# START OF Source extract
My response to proposed re-organization of Chatham County Schools

Date: Thu, 10 Feb 2011 16:39:52 -0500
From: Judy Hogan
Subject: My response to proposed re-organization of Chatham County Schools

Hi, all, I’m a grandparent in Chatham, not a parent, but I have worked as a poet-in-residence at Moncure (6-7-8th grades), in Silk Hope (7th), in Virginia Cross (3rd).  I care about all these children, and I’m very impressed with the educational experiences I’ve witnessed, especially in Moncure’s middle-schoolers, where they paid me very complete attention, and wrote thoughtful, imaginative poetry.  Judy Hogan, Moncure

Dear Mr. Hamm:

I appreciate very much receiving your information about the agenda for the February 14 meeting. I did read the material carefully. I have several responses.

1) In this county, we have an unusually active participatory democracy. If you want to make major changes, even if the Superintendent and the Board of Education feel that it is best for the children, you will find that it is 100% better to work with the parents, teachers, and communities and not try to push it off on them. At the moment, you have five rural schools and their parents up in arms, and I see very few serious efforts to listen to what they have to say.
# END OF Source extract
# START OF Source excerpt
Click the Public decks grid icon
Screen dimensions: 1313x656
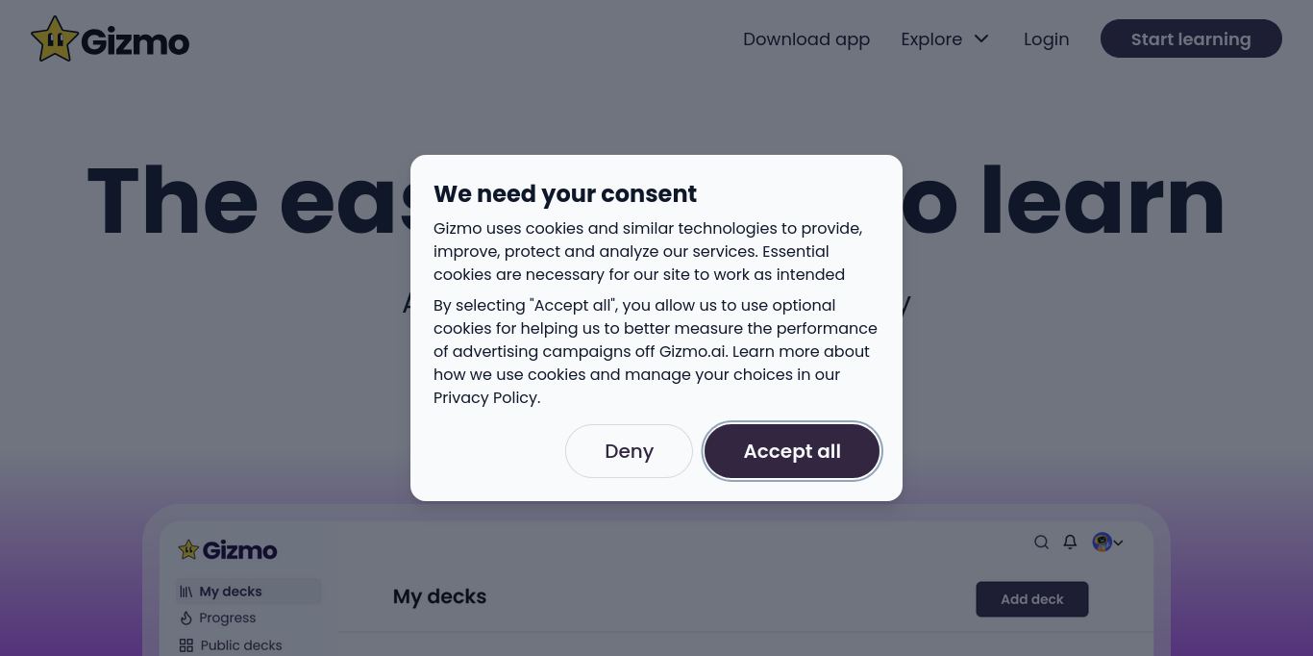[186, 644]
# END OF Source excerpt
- The exercise -
For each statement, answer yes or no according to the school re-organization letter, and quote the words from the letter that decide it. 1. The writer is a parent of children in Chatham County schools. 2. The agenda the writer received is for a meeting on February 14. 3. The writer states that five rural schools and their parents are up in arms.

- Reply -
1. No: "I’m a grandparent in Chatham, not a parent"
2. Yes: "the agenda for the February 14 meeting"
3. Yes: "you have five rural schools and their parents up in arms"